_Problem description_
Print every entry exactly once more, omitting each picture.

= = = = = = =

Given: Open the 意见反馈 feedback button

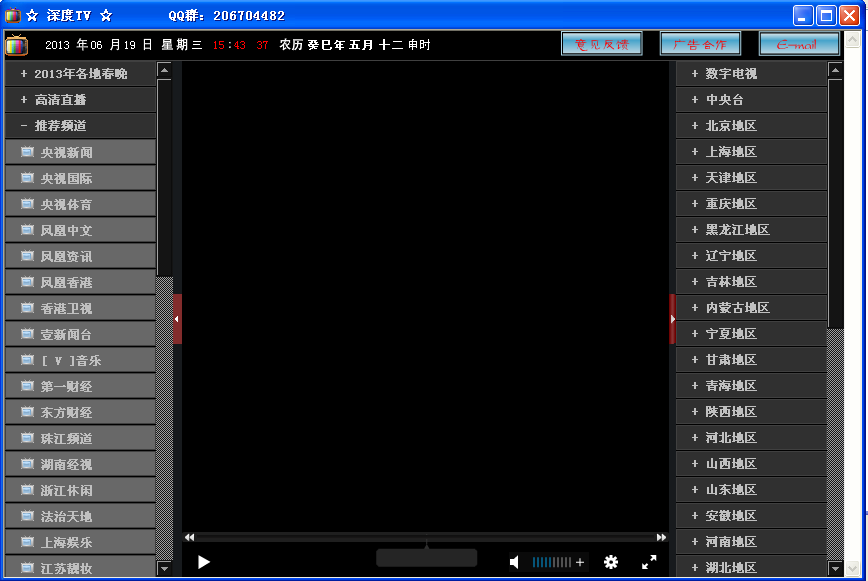Looking at the screenshot, I should tap(602, 44).
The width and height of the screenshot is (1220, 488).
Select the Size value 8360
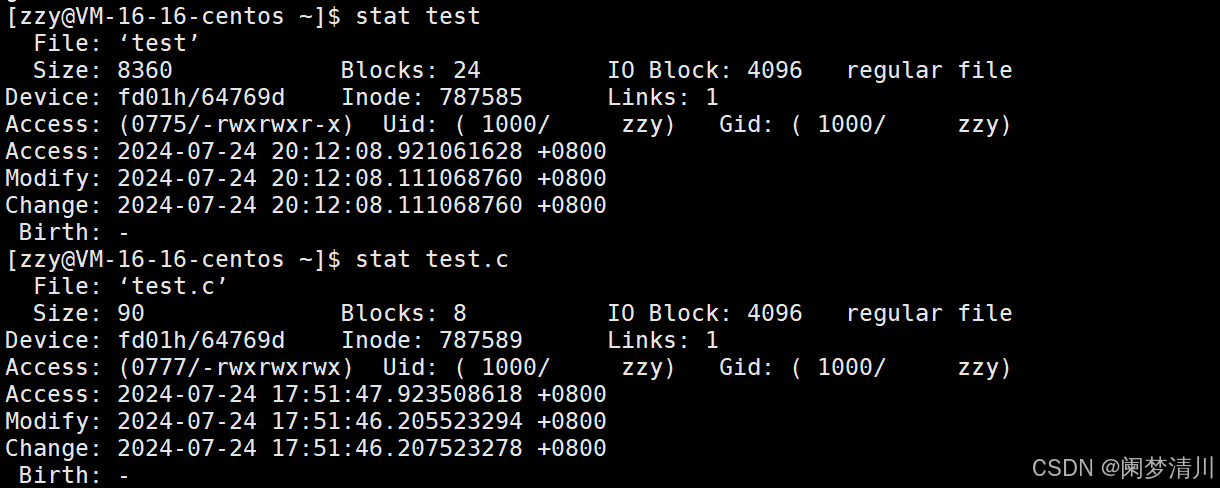click(x=145, y=70)
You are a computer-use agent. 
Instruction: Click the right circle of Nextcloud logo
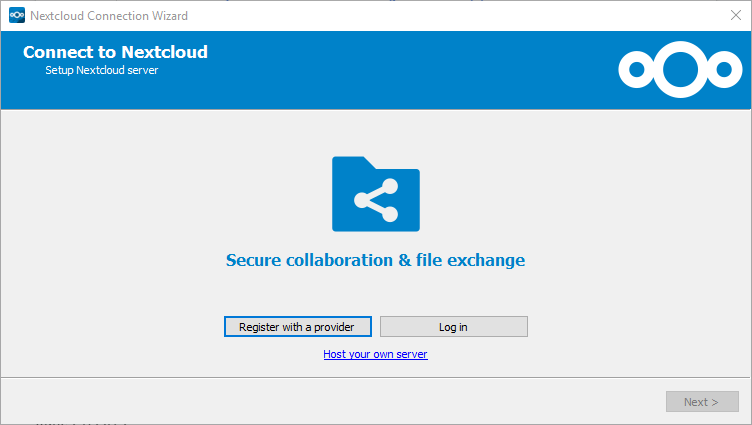click(x=724, y=70)
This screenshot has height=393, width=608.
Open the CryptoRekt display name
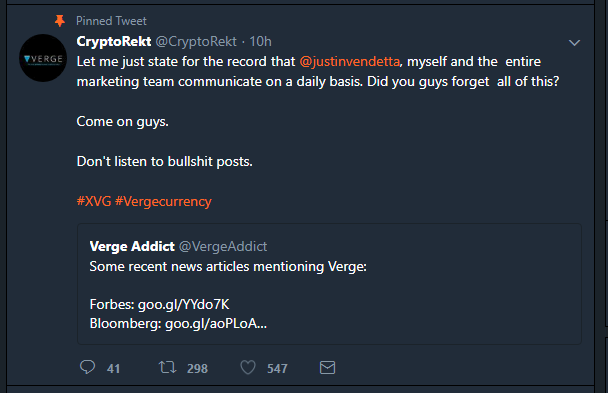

= = = = = = =

_Answer area_
Given: Open the 意见反馈 feedback button

Looking at the screenshot, I should tap(602, 44).
The width and height of the screenshot is (1220, 488).
Select the Size value 8360
click(x=145, y=70)
You are a computer-use agent. 
Instruction: Click the right circle of Nextcloud logo
click(x=724, y=70)
This screenshot has height=393, width=608.
Open the CryptoRekt display name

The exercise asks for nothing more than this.